• _Job_
Copy the stretch of items from the line containing "The height and width of the screenshot is (611, 779)." through the line containing "Action: 27,43", renaming "Eraser tool" to "Brush tool" and keeping everything else the same.
-- Start of Data for this exercise --
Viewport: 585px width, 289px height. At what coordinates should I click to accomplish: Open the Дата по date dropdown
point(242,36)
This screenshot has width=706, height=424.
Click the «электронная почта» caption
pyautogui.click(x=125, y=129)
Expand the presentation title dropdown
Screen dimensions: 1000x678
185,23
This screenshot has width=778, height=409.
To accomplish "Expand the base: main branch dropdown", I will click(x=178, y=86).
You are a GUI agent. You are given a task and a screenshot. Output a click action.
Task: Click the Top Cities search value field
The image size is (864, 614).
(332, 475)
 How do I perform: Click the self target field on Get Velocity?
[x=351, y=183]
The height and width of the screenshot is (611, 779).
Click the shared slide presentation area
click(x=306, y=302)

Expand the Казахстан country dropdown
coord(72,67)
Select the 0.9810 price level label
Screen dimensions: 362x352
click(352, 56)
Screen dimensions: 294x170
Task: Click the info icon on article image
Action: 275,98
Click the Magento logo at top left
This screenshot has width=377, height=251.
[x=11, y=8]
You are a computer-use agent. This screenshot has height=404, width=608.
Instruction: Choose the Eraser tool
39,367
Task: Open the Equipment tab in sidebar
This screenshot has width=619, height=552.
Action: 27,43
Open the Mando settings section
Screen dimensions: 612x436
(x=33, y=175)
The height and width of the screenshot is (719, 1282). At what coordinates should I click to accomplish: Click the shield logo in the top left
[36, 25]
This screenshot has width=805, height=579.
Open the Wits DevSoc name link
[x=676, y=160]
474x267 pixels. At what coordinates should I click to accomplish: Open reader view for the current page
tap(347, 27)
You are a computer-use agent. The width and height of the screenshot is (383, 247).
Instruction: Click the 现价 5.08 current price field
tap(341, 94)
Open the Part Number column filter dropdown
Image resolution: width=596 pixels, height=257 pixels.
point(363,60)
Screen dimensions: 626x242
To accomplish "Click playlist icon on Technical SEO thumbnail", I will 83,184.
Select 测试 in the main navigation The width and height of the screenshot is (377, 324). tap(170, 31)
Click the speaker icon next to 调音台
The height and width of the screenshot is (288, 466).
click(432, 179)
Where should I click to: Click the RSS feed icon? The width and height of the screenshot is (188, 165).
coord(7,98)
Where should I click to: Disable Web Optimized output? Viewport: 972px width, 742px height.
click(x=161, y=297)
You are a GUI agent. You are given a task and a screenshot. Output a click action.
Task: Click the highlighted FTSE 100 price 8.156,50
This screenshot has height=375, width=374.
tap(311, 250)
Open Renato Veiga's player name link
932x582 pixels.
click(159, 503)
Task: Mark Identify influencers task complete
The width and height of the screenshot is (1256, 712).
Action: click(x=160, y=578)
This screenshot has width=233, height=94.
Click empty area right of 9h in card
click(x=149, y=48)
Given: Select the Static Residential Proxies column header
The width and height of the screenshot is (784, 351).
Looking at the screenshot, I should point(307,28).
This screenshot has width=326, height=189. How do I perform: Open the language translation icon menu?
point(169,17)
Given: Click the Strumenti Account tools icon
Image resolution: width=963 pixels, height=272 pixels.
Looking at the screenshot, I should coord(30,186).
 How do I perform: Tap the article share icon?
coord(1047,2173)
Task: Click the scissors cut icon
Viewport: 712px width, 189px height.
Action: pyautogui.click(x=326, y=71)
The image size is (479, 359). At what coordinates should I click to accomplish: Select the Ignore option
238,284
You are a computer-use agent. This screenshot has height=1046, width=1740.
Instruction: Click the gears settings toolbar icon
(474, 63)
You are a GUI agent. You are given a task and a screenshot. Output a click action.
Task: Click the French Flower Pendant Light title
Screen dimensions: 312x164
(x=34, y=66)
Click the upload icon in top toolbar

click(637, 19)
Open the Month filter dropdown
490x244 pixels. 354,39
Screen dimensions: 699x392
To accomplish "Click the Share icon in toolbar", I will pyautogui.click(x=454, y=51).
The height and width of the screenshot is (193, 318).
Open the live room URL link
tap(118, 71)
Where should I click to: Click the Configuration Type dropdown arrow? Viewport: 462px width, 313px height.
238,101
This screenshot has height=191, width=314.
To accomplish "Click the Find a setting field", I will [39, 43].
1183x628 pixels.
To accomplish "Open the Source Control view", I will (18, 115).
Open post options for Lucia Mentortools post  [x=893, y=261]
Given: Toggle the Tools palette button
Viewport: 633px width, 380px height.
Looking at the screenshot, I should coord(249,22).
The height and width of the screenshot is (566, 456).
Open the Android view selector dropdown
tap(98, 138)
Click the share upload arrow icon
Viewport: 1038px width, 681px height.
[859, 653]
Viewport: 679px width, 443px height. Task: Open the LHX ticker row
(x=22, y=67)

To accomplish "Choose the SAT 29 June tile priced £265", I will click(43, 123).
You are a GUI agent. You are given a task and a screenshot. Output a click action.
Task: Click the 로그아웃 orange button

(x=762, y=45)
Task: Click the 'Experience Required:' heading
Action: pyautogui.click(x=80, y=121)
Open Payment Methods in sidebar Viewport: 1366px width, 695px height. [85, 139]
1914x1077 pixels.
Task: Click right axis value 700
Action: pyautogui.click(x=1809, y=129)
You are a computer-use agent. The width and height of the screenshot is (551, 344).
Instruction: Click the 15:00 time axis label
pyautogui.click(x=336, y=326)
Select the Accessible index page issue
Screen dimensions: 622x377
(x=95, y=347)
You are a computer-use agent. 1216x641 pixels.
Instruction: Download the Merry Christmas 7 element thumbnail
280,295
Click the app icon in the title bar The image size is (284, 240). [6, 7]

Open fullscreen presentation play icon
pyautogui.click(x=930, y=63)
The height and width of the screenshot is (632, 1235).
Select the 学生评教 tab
-- End of Data for this exercise --
• _Result of the exercise_
The height and width of the screenshot is (611, 779).
Click the shared slide presentation area
click(x=306, y=302)

Expand the Казахстан country dropdown
coord(72,67)
Select the 0.9810 price level label
Screen dimensions: 362x352
click(352, 56)
Screen dimensions: 294x170
Task: Click the info icon on article image
Action: 275,98
Click the Magento logo at top left
This screenshot has width=377, height=251.
[x=11, y=8]
You are a computer-use agent. This screenshot has height=404, width=608.
Instruction: Choose the Brush tool
39,367
Task: Open the Equipment tab in sidebar
This screenshot has width=619, height=552.
Action: 27,43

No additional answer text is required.